My general rule of thumb is that if you were born with it, it suits you. HA! Oh, I’m so sorry I just destroyed the whole beauty industry with ONE SENTENCE. Our work is done, folks! No, but I’m being serious. That’s not to say there is anything wrong with altering what you were born with and displaying a new you, version 2.0 (I’m personally on Jane, version 24.2 at this point). But if you’re asking what looks most natural on your face, it’s your face. Don’t believe the hype that something that grows off the front of your head does not look “right” on you!

Telling people to grow their eyebrows is a favorite side-project of mine. Sometimes it works out wonderfully! Here’s the great thing about hair: It (usually) grows back, AND it can be removed.
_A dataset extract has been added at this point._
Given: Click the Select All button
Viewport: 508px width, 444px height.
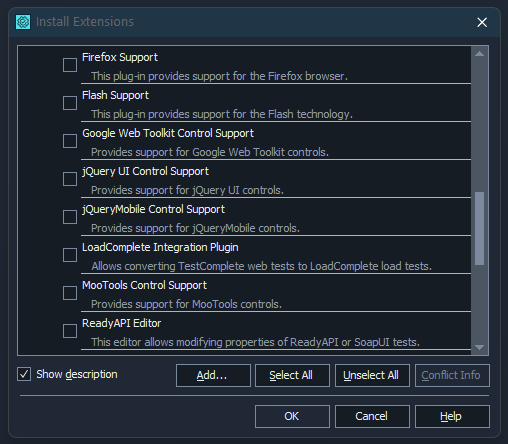Looking at the screenshot, I should coord(292,375).
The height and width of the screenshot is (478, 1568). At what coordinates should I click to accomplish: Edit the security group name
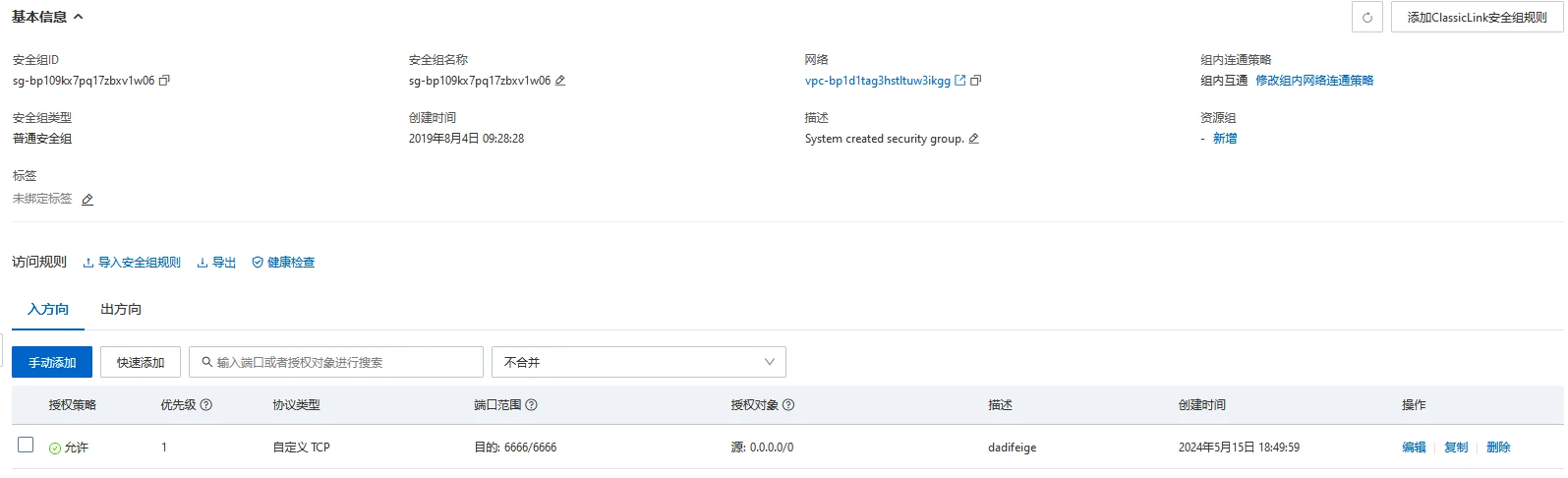560,81
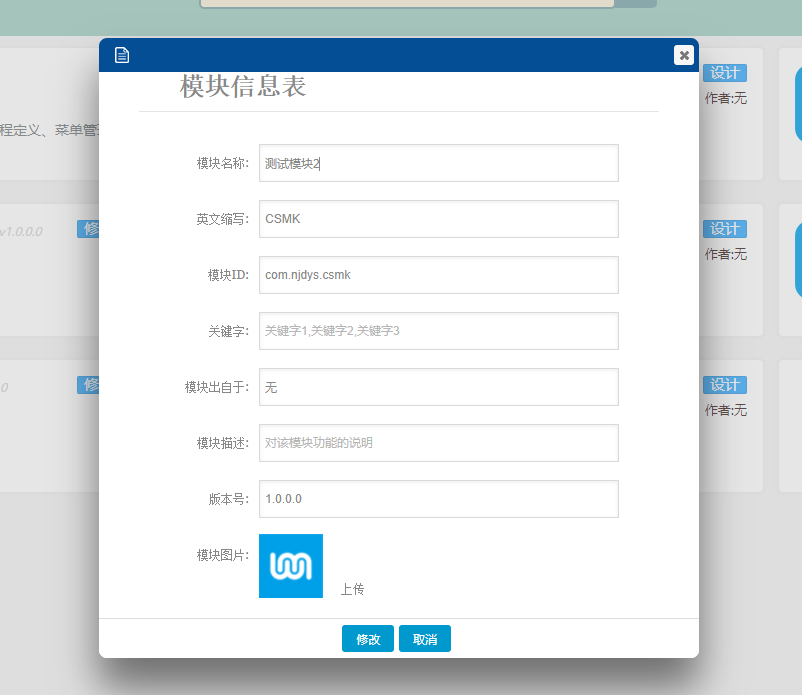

This change is so low-impact it is almost of no concern. So go ahead and grow them, see if you like it, and go from there. It might take a few months, which is fine because it will also take you a few months to read Lonesome Dove by Larry McMurtry, a crazy-riveting novel about cowboys that almost every woman I know agrees is the very best book ever written. Do that, and you can look back at your bushy-eyebrow period with fondness, regardless of whether your caterpillar-brows become butterflies or die in their cocoons. (I swear to god that analogy works in my head.)

For added inspiration, look at this photo of Brooke Shields.

brooke

See how the eyebrow on the right is encroaching dangerously upon her unibrow territory but the other one isn’t? She’s just letting it go and it looks amazing. Remember that when you feel the magnetic pull of your tweezers.